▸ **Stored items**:
○ ○ ○ ○
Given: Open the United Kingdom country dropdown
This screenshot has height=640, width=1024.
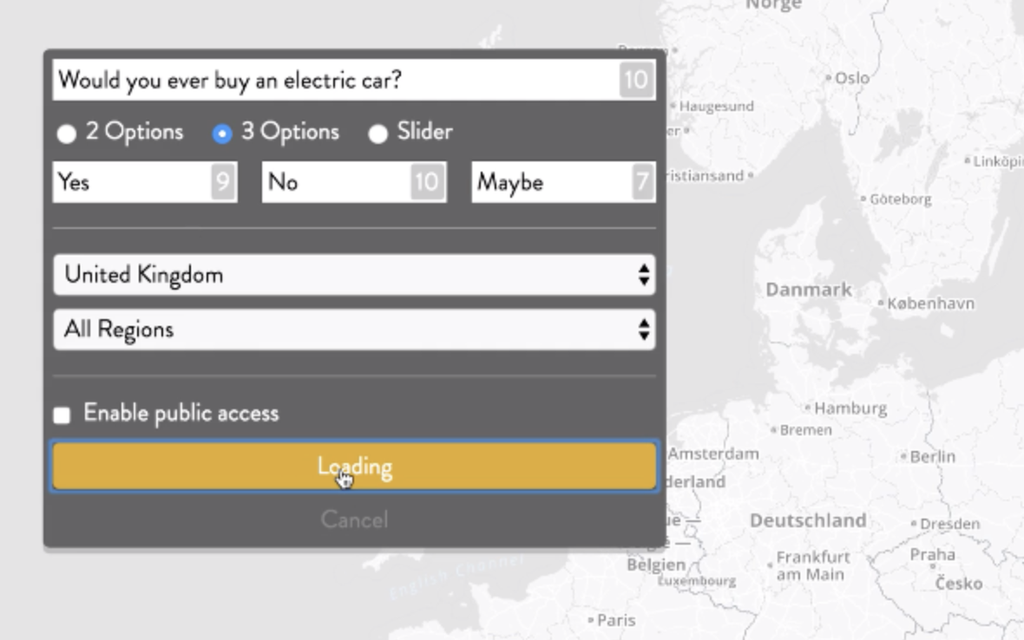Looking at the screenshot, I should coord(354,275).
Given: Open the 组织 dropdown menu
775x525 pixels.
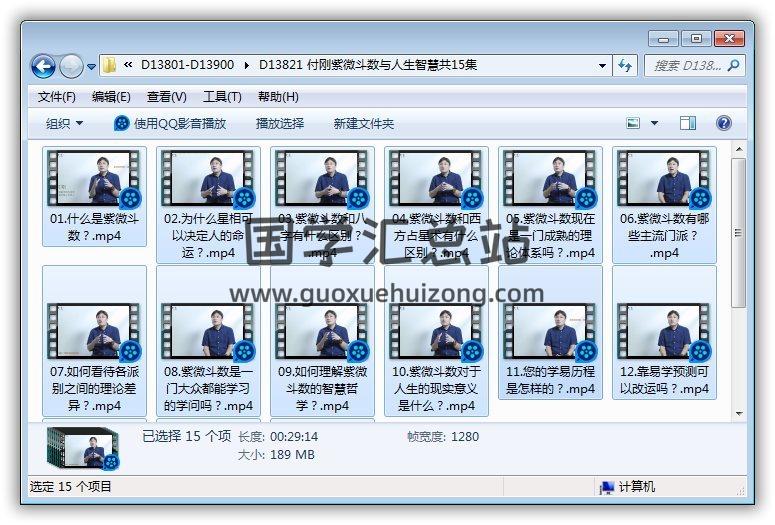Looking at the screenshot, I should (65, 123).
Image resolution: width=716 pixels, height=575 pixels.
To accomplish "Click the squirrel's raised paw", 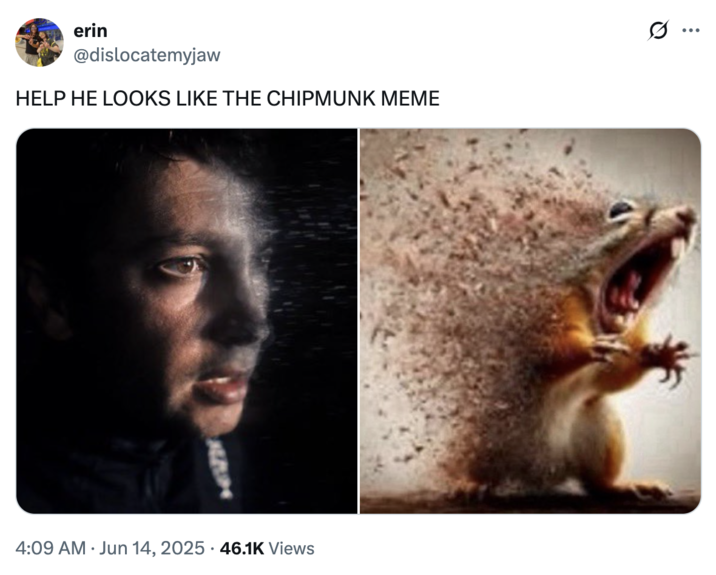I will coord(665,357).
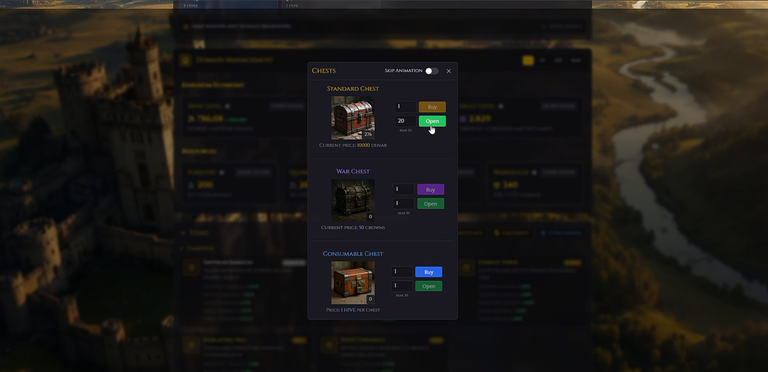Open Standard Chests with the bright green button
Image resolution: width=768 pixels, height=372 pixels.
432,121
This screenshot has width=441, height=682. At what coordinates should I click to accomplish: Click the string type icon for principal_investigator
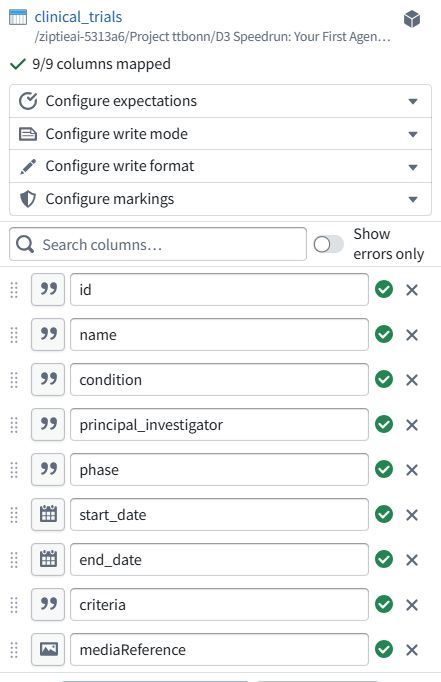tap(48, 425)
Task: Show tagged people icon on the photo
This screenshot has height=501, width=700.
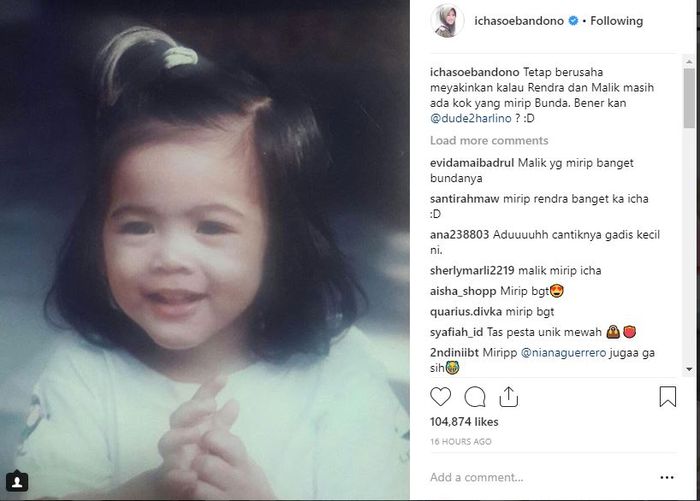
○ ○ ○ ○
▸ **WORK ITEM**: Exactly the lines from the one containing "This screenshot has width=441, height=682." through the last line of the data above should be output, both ends included, with every picture left out.

▸ **SOLVED PROBLEM**:
This screenshot has width=441, height=682. At what coordinates should I click to accomplish: Click the string type icon for principal_investigator
tap(48, 425)
Task: Show tagged people icon on the photo
This screenshot has height=501, width=700.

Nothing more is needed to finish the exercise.